L’adescamento dei minori infatti, non è mai stato così semplice e, intrattenere conversazioni promiscue attraverso un profilo falso, è un gioco da ragazzi.
Se questo problema si stava già solidificando in questi ultimi anni, dal lockdown in poi si è completamente radicato nella cosiddetta “generazione Z”.
Il disagio psichico è salito alle stelle, così come l’autolesionismo e, appunto, la sessualizzazione in rete.
Quando il futuro si sgretola e la progettualità si dissolve in un problema più grande (come il lockdown, il Covid) bambini e ragazzi non possono che rifugiarsi nel presente.
Il presente, se non adeguatamente controllato e vissuto con consapevolezza, è rappresentato dall’immediatezza dei social, dalla velocità degli incontri virtuali, dal gratificante ottenimento di like nel mostrare tutto ciò che dovrebbe restare un’informazione intima. I nostri ragazzi e i nostri bambini hanno costruito un rifugio segreto quasi impenetrabile e, se in quel rifugio ricevono minacce e ricatti, gli adulti potrebbero non divenirne mai al corrente.

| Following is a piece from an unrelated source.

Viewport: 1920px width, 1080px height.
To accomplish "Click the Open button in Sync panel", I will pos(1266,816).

Ma, come risolvere il problema? Ciò che manca oggi, alla generazione touch, è avere progetti di vita. Ecco perché la riapertura delle scuole risulta funzionale al recupero di questo profondo disagio, così come è necessario riproporre attività gregarie pomeridiane, progetti formativi, incontri mirati a rieducare il valore che li caratterizza e di cui non sono affatto consapevoli.

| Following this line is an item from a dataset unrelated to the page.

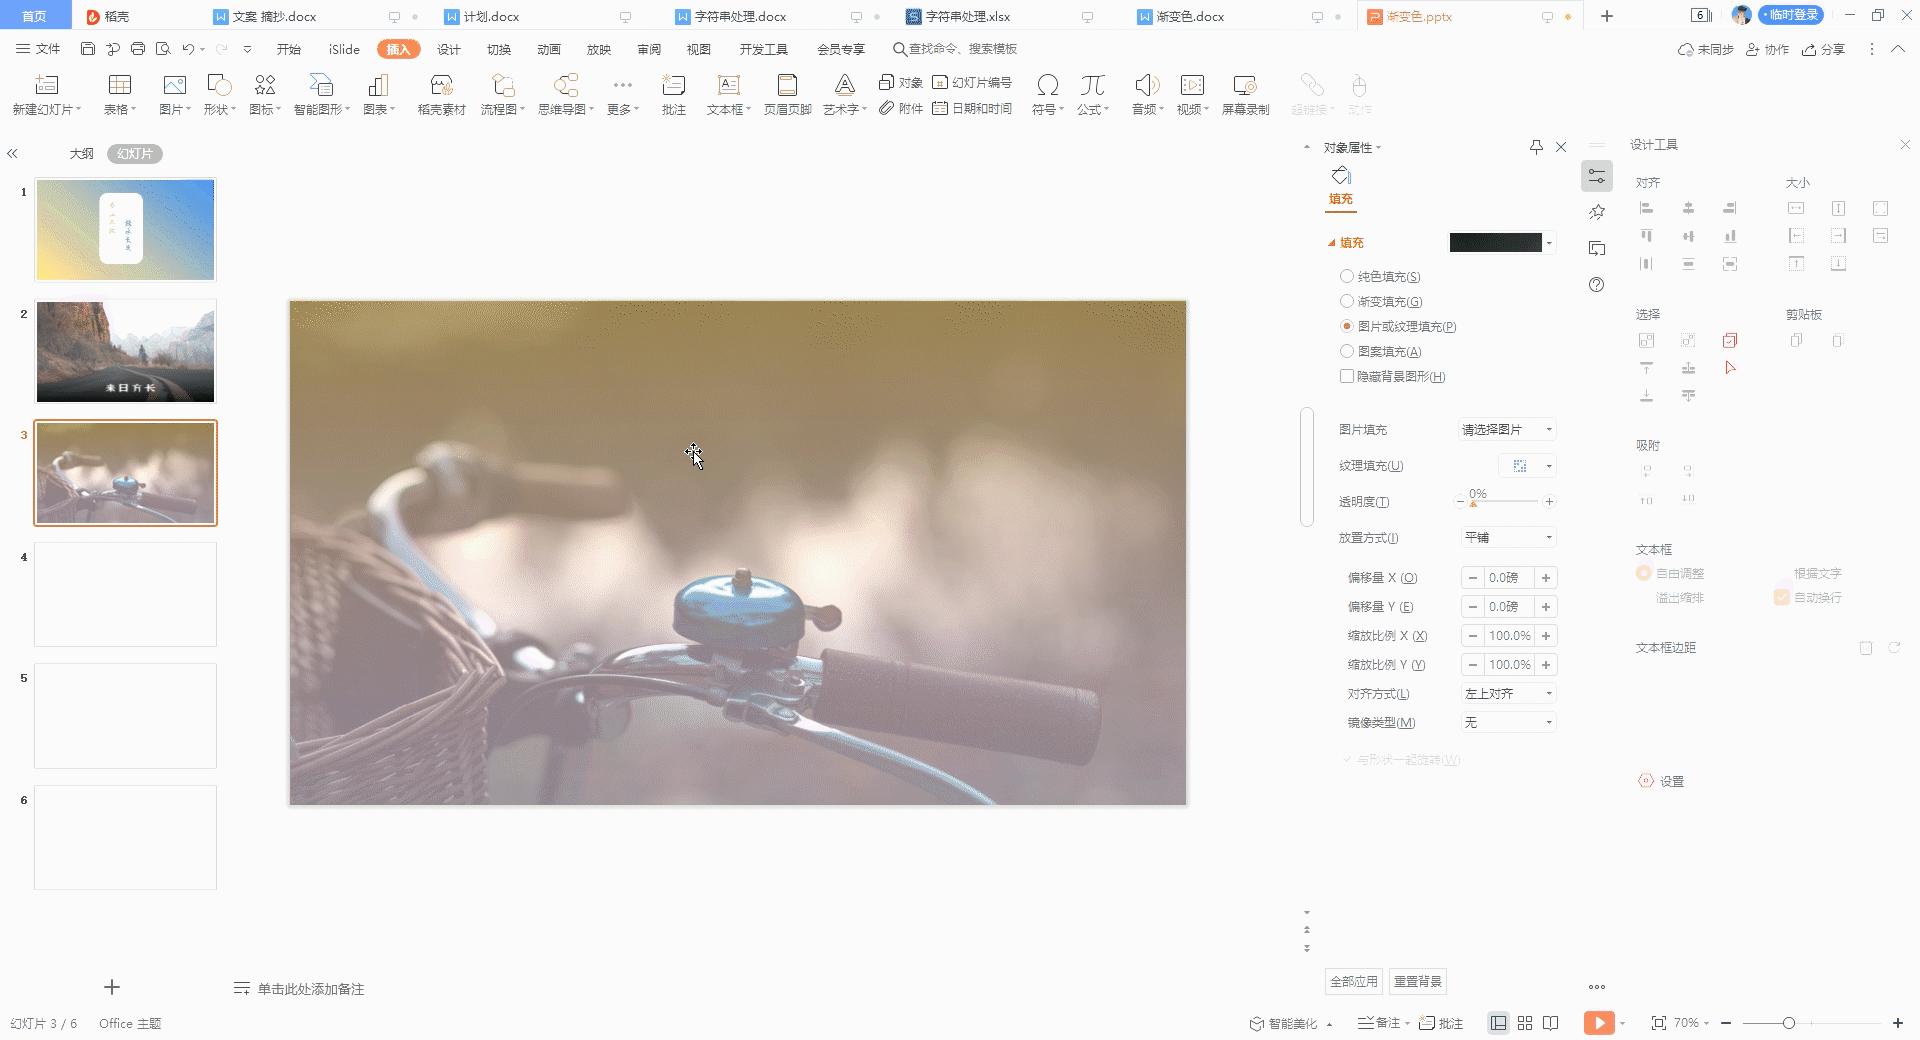Viewport: 1920px width, 1040px height.
Task: Switch to the 动画 ribbon tab
Action: point(549,49)
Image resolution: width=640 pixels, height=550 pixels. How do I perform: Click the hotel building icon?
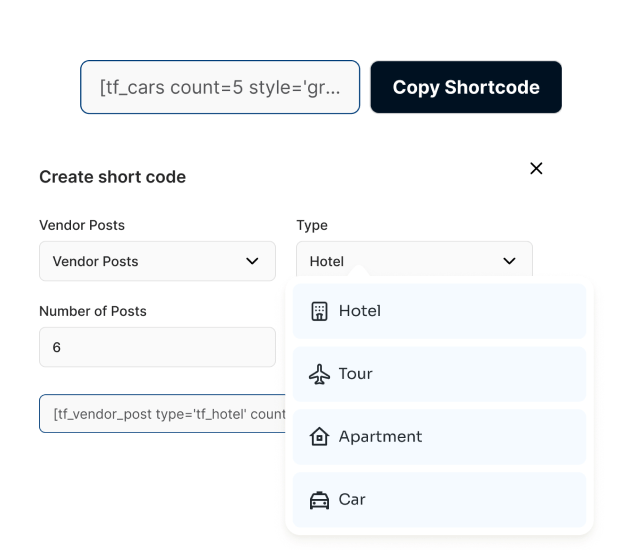(319, 311)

Teniamo ben presente che gli adescatori virtuali sono dei grandi ascoltatori: con loro i bambini, nella fase consolidativa dell’ “amicizia”, possono aprirsi, raccontare loro abitudini, frustrazioni, situazioni familiari che più li portano a quell’ingannevole forma di isolamento.
Quando c’è un ascolto costruttivo, invece, e quando vengono costruiti dei progetti educativi intorno a loro, bambini e ragazzi riscoprono la bellezza del mondo, soprattutto di quello offline.

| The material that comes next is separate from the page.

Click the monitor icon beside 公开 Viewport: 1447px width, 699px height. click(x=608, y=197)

Mettere dei blocchi sui cellulari servirà sicuramente a qualcosa, ma ciò che questa generazione sta urlando, in tutte le lingue, è il bisogno di comprendere cosa accade in questo mondo che sembra andare troppo veloce per loro.
Se prenderanno confidenza con il futuro, se potranno riporre in esso delle aspettative valide, allora impareranno ad usare il presente per costruire un domani. Perché questo avvenga, gli adulti devono essere dei mediatori motivazionali, non dei controllori; devono incarnare la parte dei formatori e non quella dei censori.
Nessun bambino sente il bisogno di rifugiarsi in sé stesso, quando intorno a sé vive un’ambiente stimolante.
L’appello, dunque, a mamme e famiglie e di non abbandonare i propri figli. Così come non abbandonereste mai i vostri figli in un mare aperto pieno di squali, non lasciateli soli e senza controlli davanti ad una telecamera collegata ad interne, perché può facilmente diventare molto peggio di un oceano pericoloso.